> **Saved entries**
BEGIN

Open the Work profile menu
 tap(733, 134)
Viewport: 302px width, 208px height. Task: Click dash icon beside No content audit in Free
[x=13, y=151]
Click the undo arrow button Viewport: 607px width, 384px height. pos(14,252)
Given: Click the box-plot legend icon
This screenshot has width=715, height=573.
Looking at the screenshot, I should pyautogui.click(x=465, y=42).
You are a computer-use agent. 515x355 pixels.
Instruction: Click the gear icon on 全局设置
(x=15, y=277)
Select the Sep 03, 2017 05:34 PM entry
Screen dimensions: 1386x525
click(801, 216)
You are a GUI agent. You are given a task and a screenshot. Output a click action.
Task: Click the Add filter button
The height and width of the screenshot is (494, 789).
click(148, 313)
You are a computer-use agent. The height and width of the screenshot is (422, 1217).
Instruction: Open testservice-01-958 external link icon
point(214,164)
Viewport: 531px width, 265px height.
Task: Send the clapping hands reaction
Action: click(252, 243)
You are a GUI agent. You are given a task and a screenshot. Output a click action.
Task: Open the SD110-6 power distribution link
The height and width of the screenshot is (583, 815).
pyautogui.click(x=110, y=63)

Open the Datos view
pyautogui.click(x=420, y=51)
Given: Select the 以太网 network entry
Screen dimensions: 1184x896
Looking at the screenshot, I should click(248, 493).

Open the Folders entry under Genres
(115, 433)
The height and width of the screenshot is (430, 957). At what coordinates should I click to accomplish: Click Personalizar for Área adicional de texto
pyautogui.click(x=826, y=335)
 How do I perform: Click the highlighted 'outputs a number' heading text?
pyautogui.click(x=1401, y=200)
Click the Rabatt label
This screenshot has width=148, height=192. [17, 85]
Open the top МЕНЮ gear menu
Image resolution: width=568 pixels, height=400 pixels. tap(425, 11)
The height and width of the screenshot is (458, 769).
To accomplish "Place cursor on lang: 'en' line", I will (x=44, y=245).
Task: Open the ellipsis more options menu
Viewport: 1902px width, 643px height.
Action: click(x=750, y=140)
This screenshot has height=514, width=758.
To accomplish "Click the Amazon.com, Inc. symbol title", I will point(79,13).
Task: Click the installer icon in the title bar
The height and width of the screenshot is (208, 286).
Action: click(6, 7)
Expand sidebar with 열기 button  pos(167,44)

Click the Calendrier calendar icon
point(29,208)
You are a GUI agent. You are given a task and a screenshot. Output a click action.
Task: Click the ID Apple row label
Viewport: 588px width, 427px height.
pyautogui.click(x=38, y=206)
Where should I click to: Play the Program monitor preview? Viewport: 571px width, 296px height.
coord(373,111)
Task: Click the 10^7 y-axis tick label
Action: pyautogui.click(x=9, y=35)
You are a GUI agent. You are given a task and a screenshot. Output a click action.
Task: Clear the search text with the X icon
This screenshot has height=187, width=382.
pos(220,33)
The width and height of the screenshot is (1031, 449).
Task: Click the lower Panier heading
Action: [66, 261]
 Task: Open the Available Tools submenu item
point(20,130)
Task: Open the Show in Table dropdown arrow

END

> **Task item**
Look above for the line that contains "Task: Open the ellipsis more options menu". Starting there, transcribe every line exactly until you have copied the line that contains "Task: Click the installer".

> **Solution to this problem**
Task: Open the ellipsis more options menu
Viewport: 1902px width, 643px height.
Action: click(x=750, y=140)
This screenshot has height=514, width=758.
To accomplish "Click the Amazon.com, Inc. symbol title", I will point(79,13).
Task: Click the installer icon in the title bar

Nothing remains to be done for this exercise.